**WHAT THE TASK REQUIRES**
Copy the listing lines starting at the line containing "Given: Click the 2019 Ford F-150 text" and ending at the line containing "Looking at the", replacing "Viewport" with "Screen size". Leave the pictures out.

**INPUT ROWS**
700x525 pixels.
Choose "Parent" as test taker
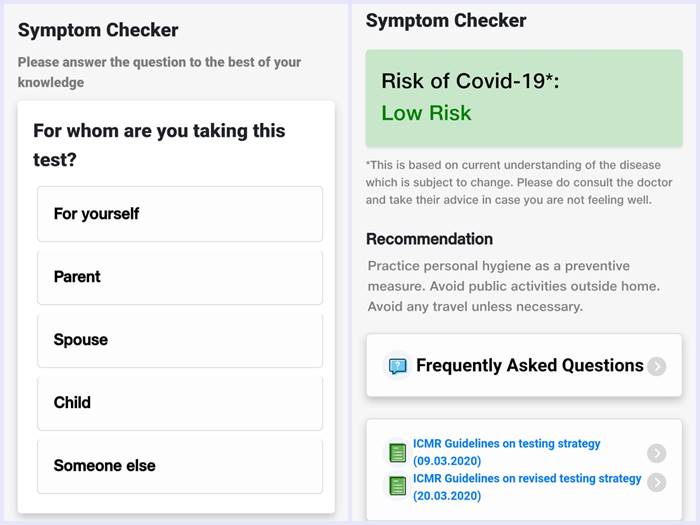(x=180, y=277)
* * *
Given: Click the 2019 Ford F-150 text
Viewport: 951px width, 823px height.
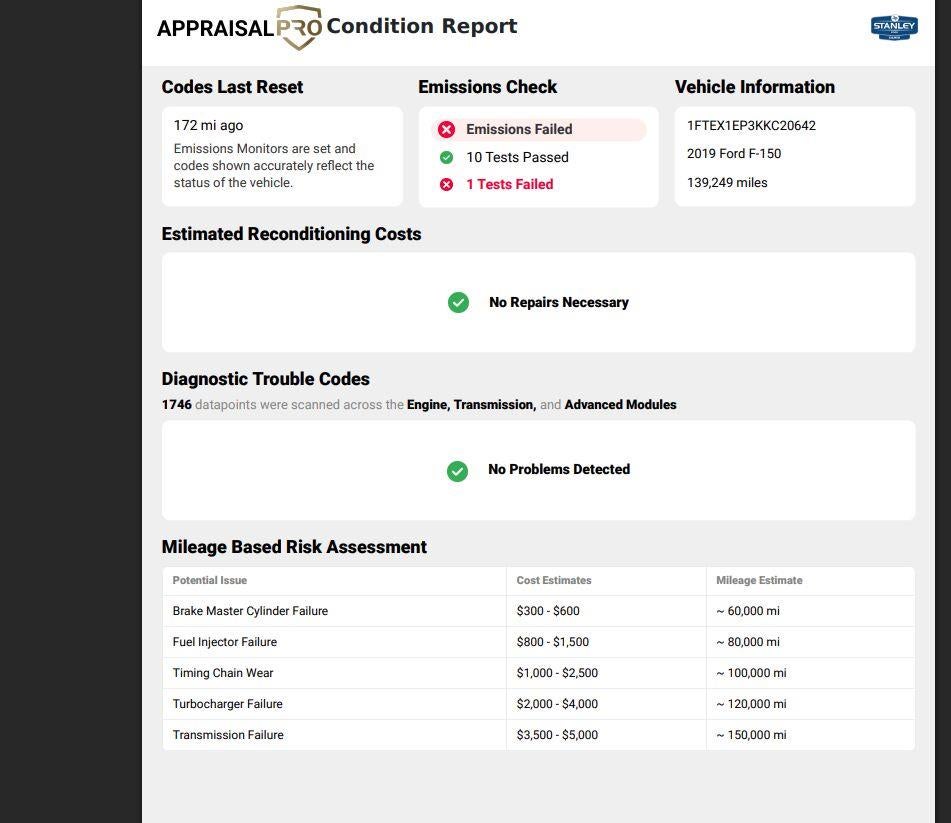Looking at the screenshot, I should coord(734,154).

**SOLUTION FOR THIS EXERCISE**
Given: Click the 2019 Ford F-150 text
Screen size: 951px width, 823px height.
Looking at the screenshot, I should coord(734,154).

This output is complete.